**Your assignment**
Please output the line containing "Click the Governance Forum chat icon" and all lines that follow it in the data below, exactly, with no pictures.

**Task input**
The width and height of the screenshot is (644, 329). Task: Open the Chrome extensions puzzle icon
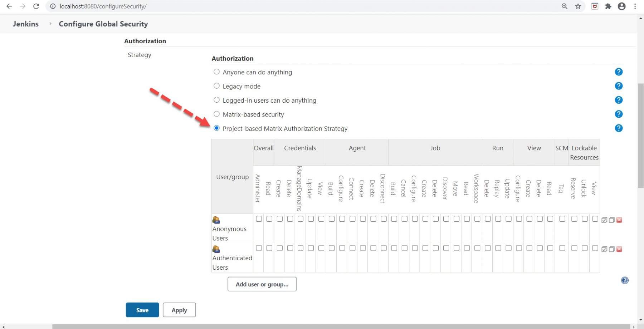[608, 6]
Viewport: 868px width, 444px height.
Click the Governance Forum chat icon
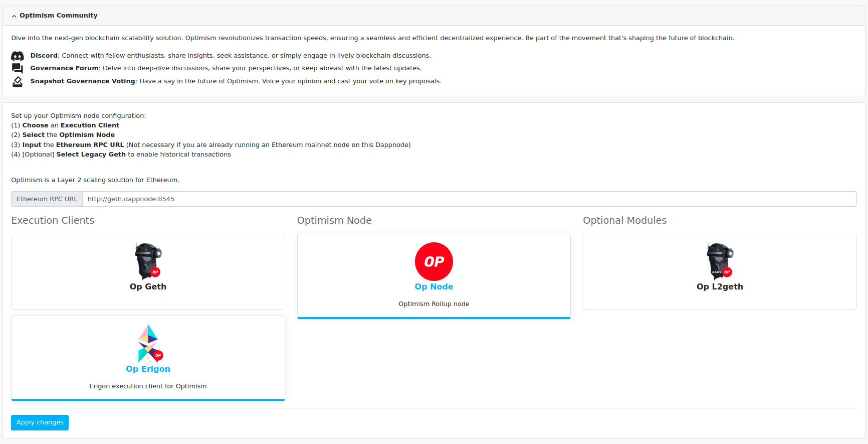coord(18,68)
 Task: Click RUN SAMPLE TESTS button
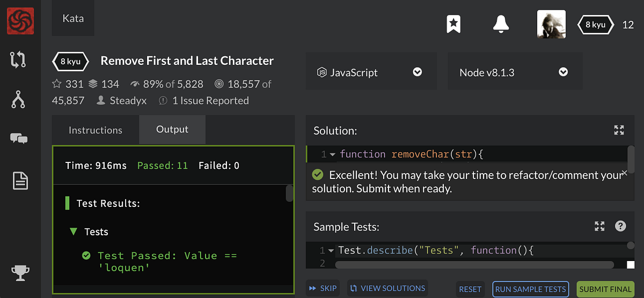pyautogui.click(x=530, y=289)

**Your solution**
Click the Governance Forum chat icon
coord(18,68)
 Task: Click RUN SAMPLE TESTS button
pyautogui.click(x=530, y=289)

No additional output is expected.